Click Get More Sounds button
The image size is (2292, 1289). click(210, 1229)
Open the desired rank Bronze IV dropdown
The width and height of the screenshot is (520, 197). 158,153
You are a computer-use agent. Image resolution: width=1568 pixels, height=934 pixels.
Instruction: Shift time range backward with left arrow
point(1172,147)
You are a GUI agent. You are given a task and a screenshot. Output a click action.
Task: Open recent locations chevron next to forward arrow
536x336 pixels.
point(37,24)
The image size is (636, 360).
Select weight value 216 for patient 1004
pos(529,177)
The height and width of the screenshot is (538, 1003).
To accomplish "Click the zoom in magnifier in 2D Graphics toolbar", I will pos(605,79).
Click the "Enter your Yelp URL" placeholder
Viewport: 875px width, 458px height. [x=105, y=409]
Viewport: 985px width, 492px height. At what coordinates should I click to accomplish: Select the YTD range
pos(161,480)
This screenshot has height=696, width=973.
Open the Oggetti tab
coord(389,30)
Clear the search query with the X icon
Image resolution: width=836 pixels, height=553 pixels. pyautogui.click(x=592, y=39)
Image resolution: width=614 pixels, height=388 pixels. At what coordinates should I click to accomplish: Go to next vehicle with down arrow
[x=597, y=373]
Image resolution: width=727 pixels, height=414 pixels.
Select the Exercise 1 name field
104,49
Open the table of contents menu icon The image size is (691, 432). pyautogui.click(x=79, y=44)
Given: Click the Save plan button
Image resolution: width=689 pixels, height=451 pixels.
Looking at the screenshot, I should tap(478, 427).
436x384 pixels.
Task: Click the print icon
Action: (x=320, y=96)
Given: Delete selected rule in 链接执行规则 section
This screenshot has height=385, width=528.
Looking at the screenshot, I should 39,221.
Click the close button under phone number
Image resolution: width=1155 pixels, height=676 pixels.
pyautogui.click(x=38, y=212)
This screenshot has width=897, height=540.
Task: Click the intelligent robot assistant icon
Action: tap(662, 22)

+---+

*Exercise description*
Return all of the items above verbatim, in their original order and without any changes.

*Correct answer*
Click Get More Sounds button
The image size is (2292, 1289). click(210, 1229)
Open the desired rank Bronze IV dropdown
The width and height of the screenshot is (520, 197). 158,153
You are a computer-use agent. Image resolution: width=1568 pixels, height=934 pixels.
Instruction: Shift time range backward with left arrow
point(1172,147)
You are a GUI agent. You are given a task and a screenshot. Output a click action.
Task: Open recent locations chevron next to forward arrow
536x336 pixels.
point(37,24)
The image size is (636, 360).
Select weight value 216 for patient 1004
pos(529,177)
The height and width of the screenshot is (538, 1003).
To accomplish "Click the zoom in magnifier in 2D Graphics toolbar", I will pos(605,79).
Click the "Enter your Yelp URL" placeholder
Viewport: 875px width, 458px height. [x=105, y=409]
Viewport: 985px width, 492px height. At what coordinates should I click to accomplish: Select the YTD range
pos(161,480)
This screenshot has height=696, width=973.
Open the Oggetti tab
coord(389,30)
Clear the search query with the X icon
Image resolution: width=836 pixels, height=553 pixels. pyautogui.click(x=592, y=39)
Image resolution: width=614 pixels, height=388 pixels. At what coordinates should I click to accomplish: Go to next vehicle with down arrow
[x=597, y=373]
Image resolution: width=727 pixels, height=414 pixels.
Select the Exercise 1 name field
104,49
Open the table of contents menu icon The image size is (691, 432). pyautogui.click(x=79, y=44)
Given: Click the Save plan button
Image resolution: width=689 pixels, height=451 pixels.
Looking at the screenshot, I should tap(478, 427).
436x384 pixels.
Task: Click the print icon
Action: (x=320, y=96)
Given: Delete selected rule in 链接执行规则 section
This screenshot has height=385, width=528.
Looking at the screenshot, I should 39,221.
Click the close button under phone number
Image resolution: width=1155 pixels, height=676 pixels.
pyautogui.click(x=38, y=212)
This screenshot has width=897, height=540.
Task: Click the intelligent robot assistant icon
Action: tap(662, 22)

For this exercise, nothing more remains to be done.